The Denial of St. Peter

active in Rome in the first quarter of the 17th century

The episode illustrates the moment in which Peter denies Christ in response to accusations levelled at him by a serving woman, a theme that was to prove particularly popular in the course of the first half of the 17th century, especially with the Caravaggesque painters. In this instance, the Pensionante del Saraceni has turned for inspiration to Caravaggio’s celebrated prototype now in the Metropolitan Museum in New York, with an extremely “syncopated” version of the subject with only two figures. The composition perfectly reflects the Denial of St.

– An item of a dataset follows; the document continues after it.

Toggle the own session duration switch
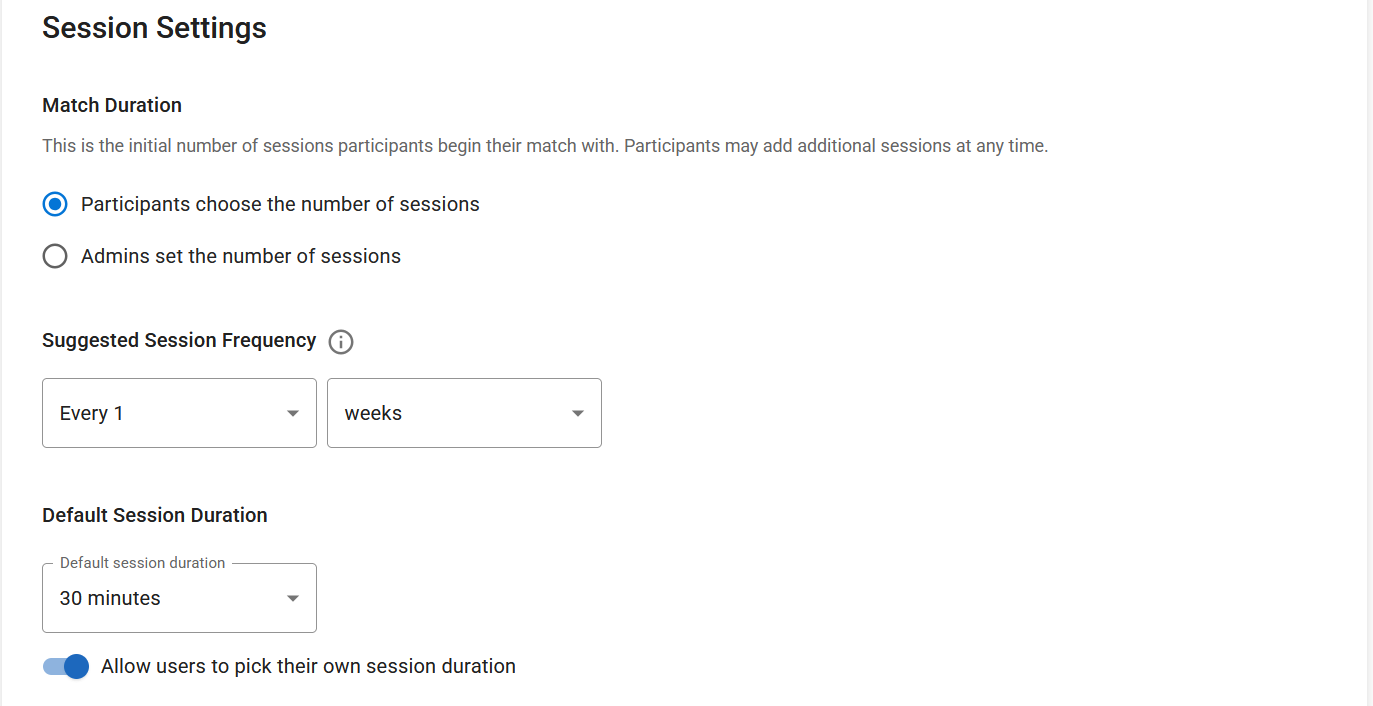The height and width of the screenshot is (706, 1373). tap(66, 667)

Peter recorded in the inventories of the Sacchetti family in Rome in 1639 and now in the Pinacoteca Vaticana, and it is even closer to it than the other two autograph replicas in Douai and Dublin.

Technical Data
Provenance

Before 1948

Rome, Perer collection.

By 1948

Ricardo Rivera Schreiber, Lima, Peru, by 1948, thence by descent.

1991

London, Christie’s, 1 November 1991, anonymous sale (“the property of a lady”), lot 52 (as After the Pensionante del Saraceni).

2018

New York, Sotheby’s, 2 May 2018, lot 66, where it was acquired by the present owner as a bequest to the Gaudium Magnum Foundation, Lisbon.

Literature
  • L. Venturi, La Negazione di San Pietro di Michelangelo da Caravaggio, Rome 1948;
  • R. Longhi, Un originale del Caravaggio a Rouen e il problema delle copie caravaggesche, in “Paragone”, 211, 1960, p. 33, fig. 16b;
  • I Caravaggeschi francesi, exhibition catalogue ed. J.-P. Cuzin and A. Brejon de Lavergnée (Rome, Accademia di Francia, Villa Medici, 15 November 1973 – 20 January 1974), Rome 1973, p. 242;
  • B. Nicholson, The International Caravaggesque Movement, Oxford 1979, p. 78;
  • M. Wynne, Masterpieces from the National Gallery of Ireland, Dublin 1985, p. 14, note 5;
  • B. Nicholson, Caravaggism in Europe, Second Edition, revised and expanded by L. Vertova, Turin 1990, I, p. 155;
  • M.G. Aurigemma, Il Pensionante del Saraceni, in I Caravaggeschi: Percorsi e protagonisti, ed. A. Zuccari (devised by and under the scholarly direction of C. Strinati and A. Zuccari), Milan 2010, II, p. 560, note 8;
  • A. Zuccari in The Gaudium Magnum Collection. Highlights outside of Portugal, ed. C. L. de Angelis Corvi, Florence 2020, pp. 58-61;
  • A. Rodolfo, Un’intuizione veritiera: Carlo Saraceni e la Negazione di Pietro, in Scritti in onore di Alessandro Zuccari. Contributi inediti, ed. P. Di Loreto, Foligno 2024, pp. 451-459.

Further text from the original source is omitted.